I fully expect coal and natural gas to slowly continue decline in comparative economic viability. I fully expect the current administration to continue to throw more and more taxpayer dollars at the fossil fuel industry in its effort to slow that industry’s natural decline.
Laurel says
Yeah, we’re stuck with running on dinosaurs, literally.
Ray W. says
Oil Price US reports that a new Alaskan North Shore oil field was discovered. The Pika field discovery, near Prudhoe Bay, is expected to “plateau” at 80,000 barrels of crude oil production output per day. Provable field reserves are set at 177 million barrels, though further exploration may increase that estimate.
Make of this what you will.
Me?
I have long argued that the lowest hanging American oil industry fruit was picked long ago. New supplies of crude oil are almost certainly going to be smaller in size and harder to find.
On average, prior to the outbreak of war, worldwide demand for crude oil was just over 100 million barrels per day. Finding 177 million barrels of new crude oil reserves means that less than two days of crude oil supply was just added to the world’s proven reserves.

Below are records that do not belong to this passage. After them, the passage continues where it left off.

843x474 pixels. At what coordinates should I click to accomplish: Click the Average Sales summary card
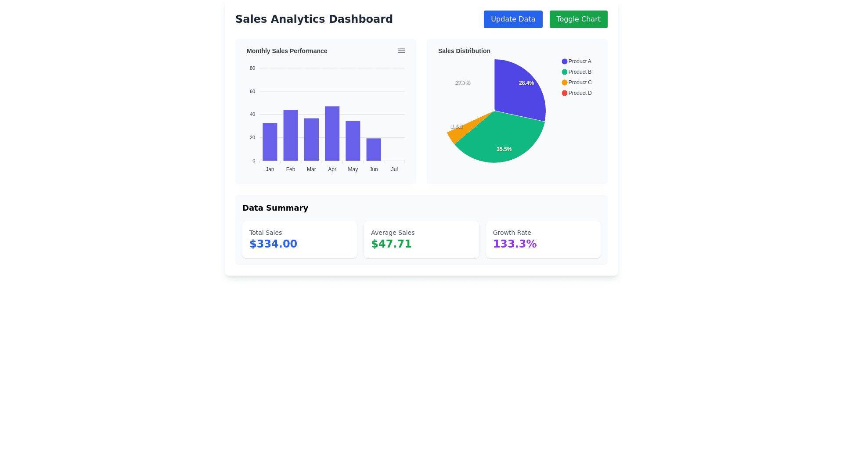(421, 239)
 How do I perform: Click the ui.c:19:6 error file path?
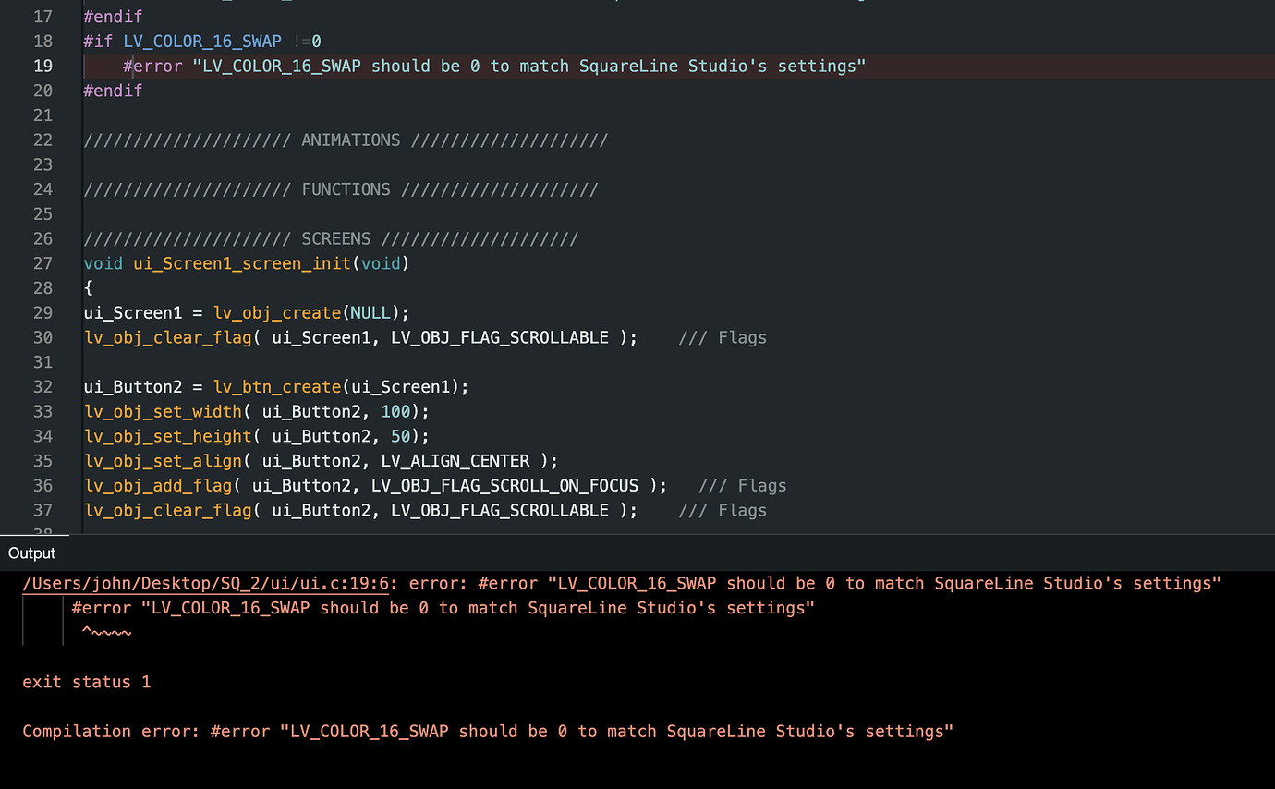pos(211,583)
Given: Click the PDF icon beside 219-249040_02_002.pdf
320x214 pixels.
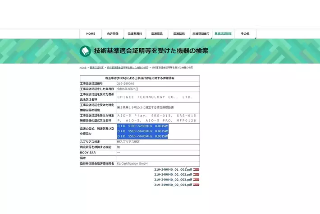Looking at the screenshot, I should pyautogui.click(x=196, y=174).
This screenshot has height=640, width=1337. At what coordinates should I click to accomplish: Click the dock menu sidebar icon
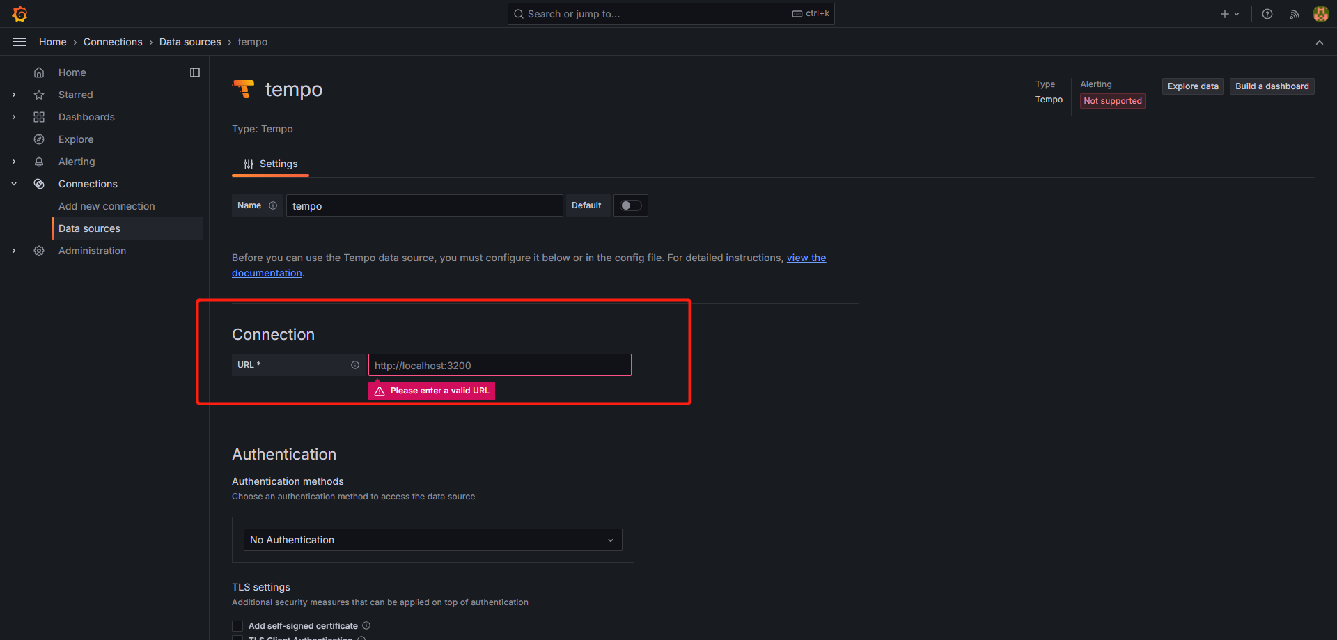coord(195,72)
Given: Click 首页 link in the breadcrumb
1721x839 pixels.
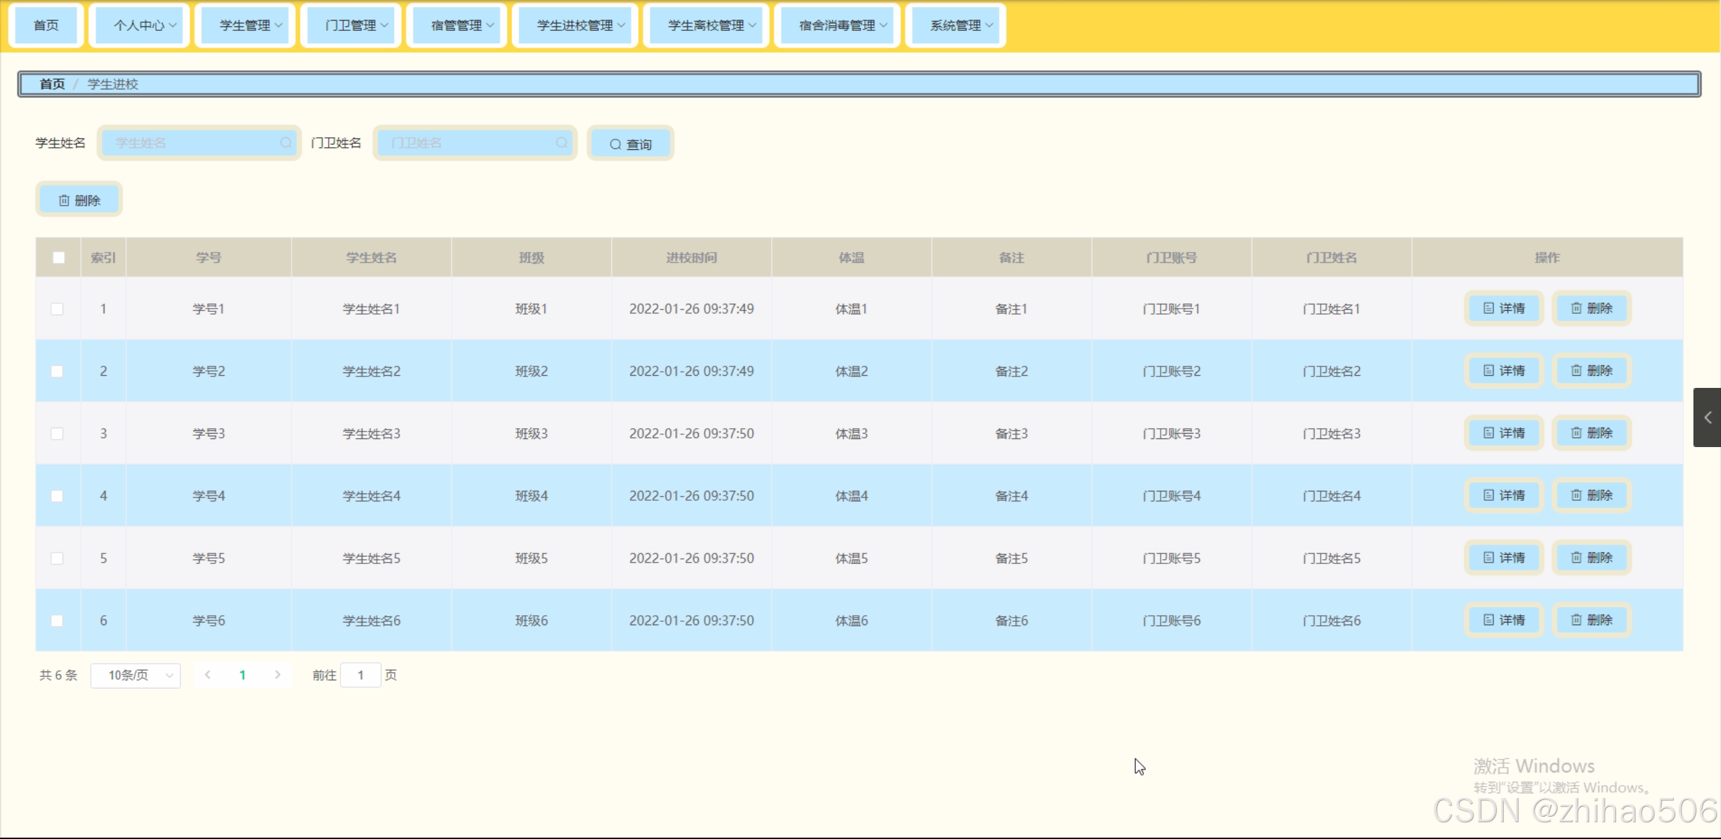Looking at the screenshot, I should click(x=52, y=84).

If the Alaska pipeline coming south out of Prudhoe Bay that was finished in the 1970’s never existed, does any FlaglerLive reader believe that oil companies would be looking for such small amounts of crude oil in remote Alaskan North Shore regions? Existing infrastructure capacity can be a very persuasive investment incentive.
Arthur Fonzerellii says
If Florida is depicted as “Jim Crow” what is California PT? Aye!
Former Repukian says
Question for the effeminate guy from Minnesota mansplaining etopic pregancies…What is a woman?
Ray W. says
As of May 14, 2026, per a CDC report titled “Measles Cases and Outbreaks”, there have been 27 new outbreaks of measles cases, and 1,893 confirmed new measles patients. Many of the new patients were associated with 2025 outbreaks. 97% of the 2026 measles patients were associated with 2025 or 2026 measles outbreaks.
In all of 2025, there were 48 outbreaks of measles cases, and 2,288 new patients.
In 2000, measles as a disease was deemed eradicated from the United States.
Make of this what you will.
Me?
In a world of international travel, there can be zero measles incidents that meet the medical definition of an outbreak in the United States in any given year, but an international traveler can still bring the virus in from abroad. A deadly and highly virulent disease can be detected after arrival in the country, but never cause an outbreak, due to herd immunity. But we no longer have complete herd immunity against the measles virus anymore. Domestic outbreaks are on the rise. Individuals presenting with the disease are on the rise.
In 1962, the year prior to the issuance of the first license for a measles vaccine, and among a much smaller population base then compared to today, 481,530 confirmed measles cases were recorded in the United States, a number considered far too small to confer natural herd immunity in the American populace.
I went to a different CDC database. Between 400 and 500 people died from the measles virus in 1962, and some 100,000 of the infected experienced symptoms of encephalitis. Three people died in 2025.